He Would Have Been a Senior
This year, Gavyn would have been a senior and, ultimately, would have succeeded in becoming a high school graduate. Instead of celebrating one of his most significant achievements with him, we are in the early stages of figuring out how to pick up the pieces after every part of our lives has been shattered. There is no easy way to put it.
According to the toxicology report, fentanyl, one of the most powerful drugs ever created, was the cause of my son's accidental overdose, but as his father, I know it is much more complicated than that. Family trauma, adverse childhood experiences, generational cycles of addiction, mental illness, societal norms, peer pressure, isolation, disconnection, and various systemic problems are a few of the underlying issues, which doesn't go without highlighting the makers and distributors, from dealers to pharmaceutical companies, who have notoriously fueled the opiate crisis in America, leveling so many communities across the country. And yet, I also realize that each of us has a unique intrinsic responsibility for our own lives. Asking ourselves how we can better prevent addiction or make sure that substances like fentanyl stops killing people who never intended to take it in the first place may be good places to start.

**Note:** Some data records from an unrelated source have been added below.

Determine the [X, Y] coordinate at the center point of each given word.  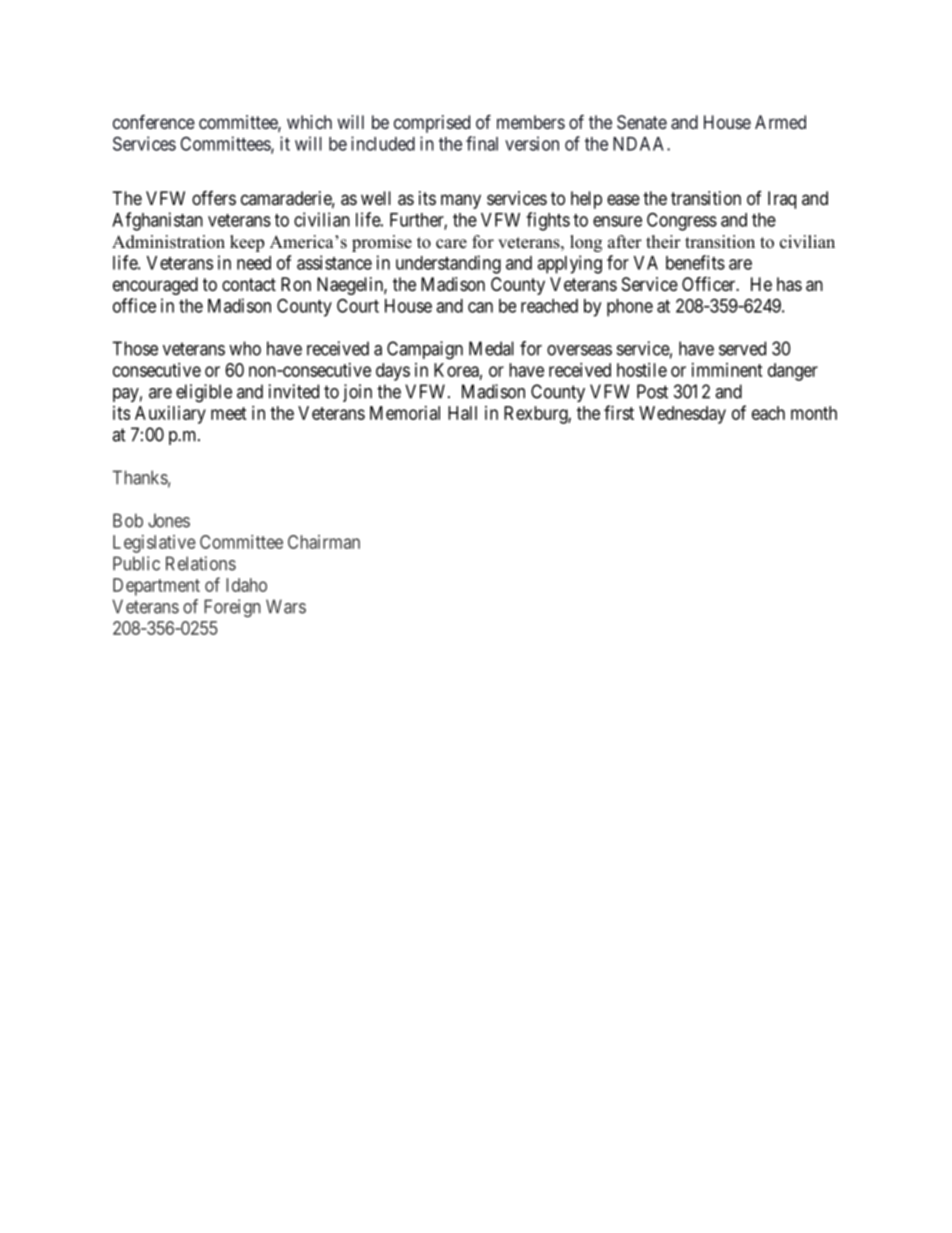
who [245, 348]
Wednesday [682, 415]
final [482, 143]
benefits [695, 262]
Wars [286, 606]
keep [247, 243]
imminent [727, 370]
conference [154, 122]
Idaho [246, 585]
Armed [780, 122]
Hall [462, 413]
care [451, 244]
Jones [169, 520]
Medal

As we begin a new school year, I cannot help but think about those families that are suffering like mine. I think about the parents like me who are at a loss for words, constantly wading in the water, the muck and the mess, hoping that wind still sets their sails free to carry them off in the right direction. I think about the countless students, peers, friends, and those that are connected to Gavyn and how they may navigate this new year without him by their side. I also begin to think about the beauty that this year could have and will bring over time. So here I sit, constantly in the duel between what is and what could have been. Where do we go from here?
For many people, 2020 has already been so difficult. While I don't know what my future holds, I believe there is one. Yes, it will be challenging to move forward, but I know we will persevere. Today, maybe more than ever, we all must raise our voices, share our stories, embrace radical change, and work together to create a long-lasting impact that will better support our families and the generations to come. So this is a call to all the great orators, writers, creators, the builders, the social justice warriors, advocates, students, teachers, parents, families, and friends. We ALL are being called to something greater. Let this year be a year of great change and monumental action. If you can't do it for yourself personally, then especially do it for others, for the youth like my son Gavyn. Give them more than a chance, but instead, give them equal opportunities to thrive and watch our communities grow out of these unprecedented times.
p.s. I really miss seeing my son putting out his clothes, especially those new shoes, for the first day of school. Although, I know he's looking better than ever-smiling down on us all.